▸ **Aim of the task**: Go through the listing and copy each line that has the string "icon" in it.

▸ **Data supplied**:
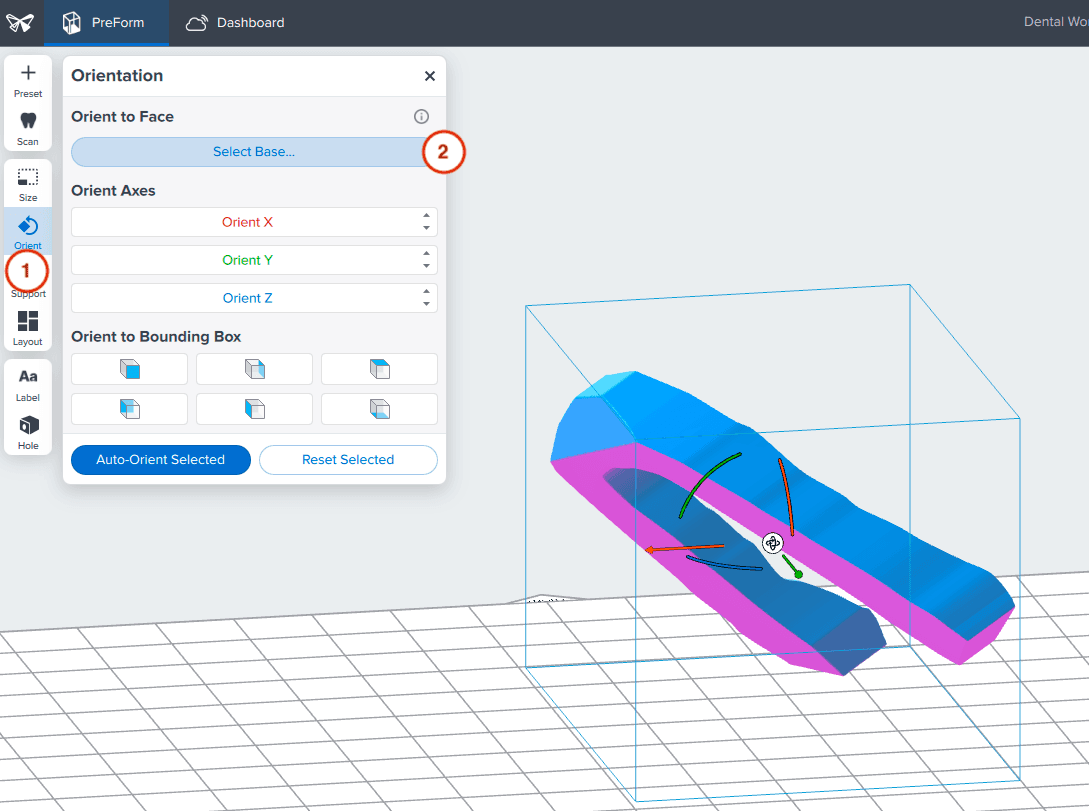Increase the Orient Z value
The width and height of the screenshot is (1089, 811).
427,292
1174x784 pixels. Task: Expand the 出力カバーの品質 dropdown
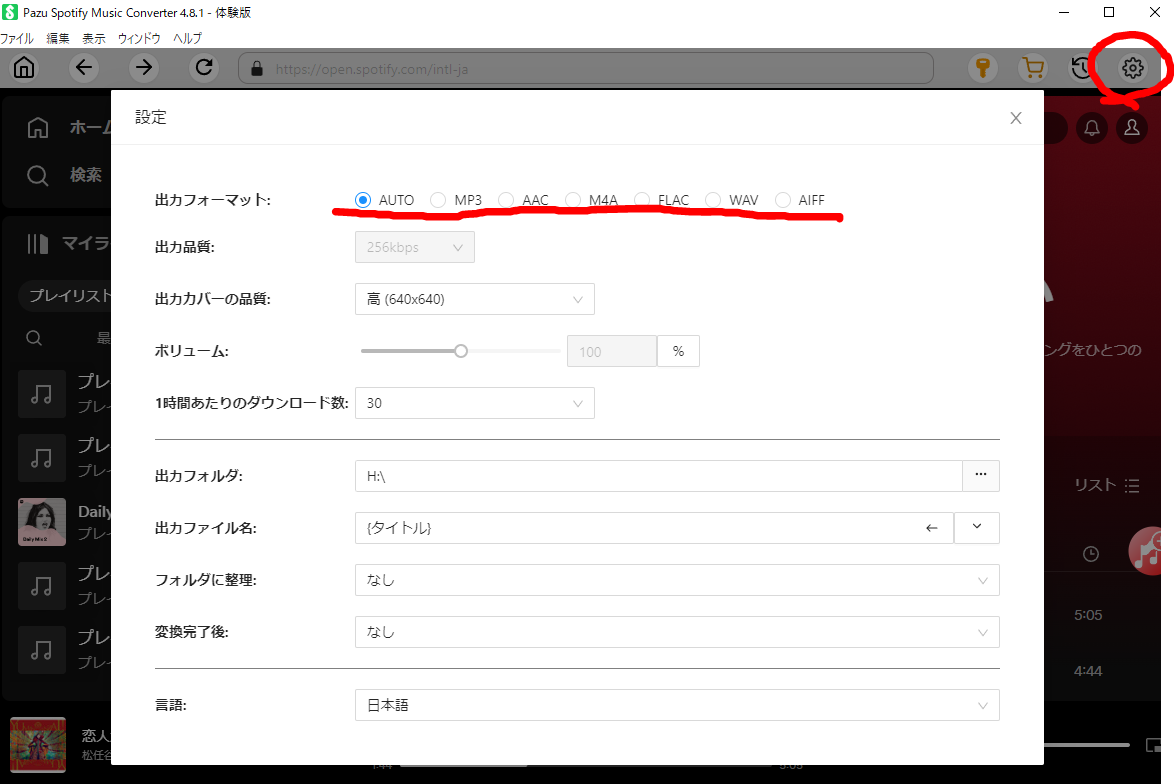tap(475, 299)
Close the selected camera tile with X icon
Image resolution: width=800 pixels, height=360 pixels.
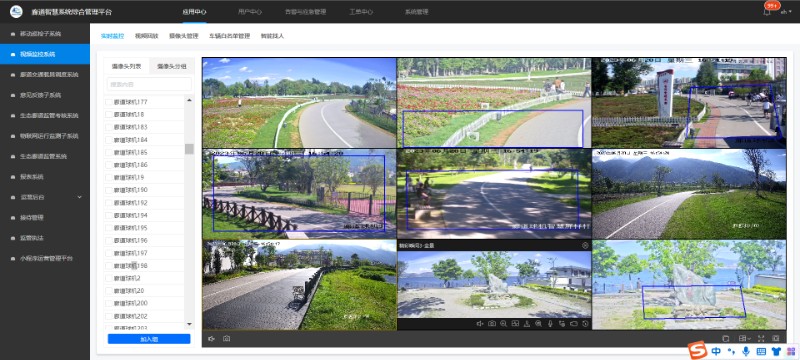click(x=585, y=245)
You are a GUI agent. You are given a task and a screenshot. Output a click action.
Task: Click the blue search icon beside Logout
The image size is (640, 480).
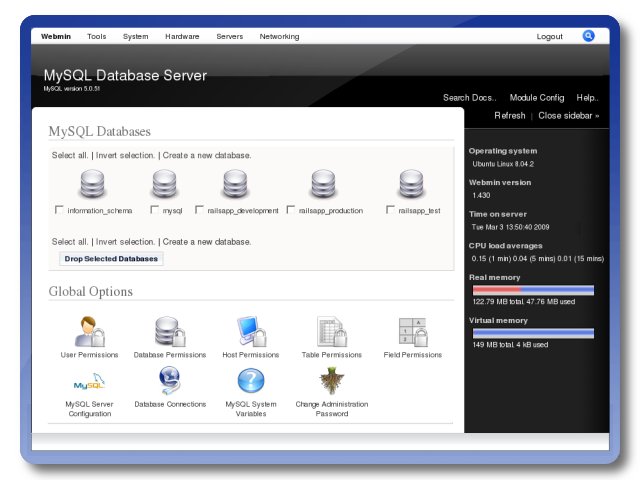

▸ **Task output**:
Close the selected camera tile with X icon
Task: Click the blue search icon beside Logout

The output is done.